### INPUT
======
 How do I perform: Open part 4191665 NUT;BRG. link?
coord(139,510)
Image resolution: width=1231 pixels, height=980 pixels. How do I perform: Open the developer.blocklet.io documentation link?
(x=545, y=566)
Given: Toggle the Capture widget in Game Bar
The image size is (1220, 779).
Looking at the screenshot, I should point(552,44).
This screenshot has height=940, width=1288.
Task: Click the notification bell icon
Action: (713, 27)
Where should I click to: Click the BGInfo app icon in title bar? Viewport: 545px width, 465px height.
======
### WORK TO DO
Edit the data above, changing every "How do I perform" to "How can I do" and leaving everything else as it is.

### EXERCISE ANSWER
 How can I do: Open part 4191665 NUT;BRG. link?
coord(139,510)
Image resolution: width=1231 pixels, height=980 pixels. How can I do: Open the developer.blocklet.io documentation link?
(x=545, y=566)
Given: Toggle the Capture widget in Game Bar
The image size is (1220, 779).
Looking at the screenshot, I should point(552,44).
This screenshot has height=940, width=1288.
Task: Click the notification bell icon
Action: (713, 27)
Where should I click to: Click the BGInfo app icon in title bar? Viewport: 545px width, 465px height.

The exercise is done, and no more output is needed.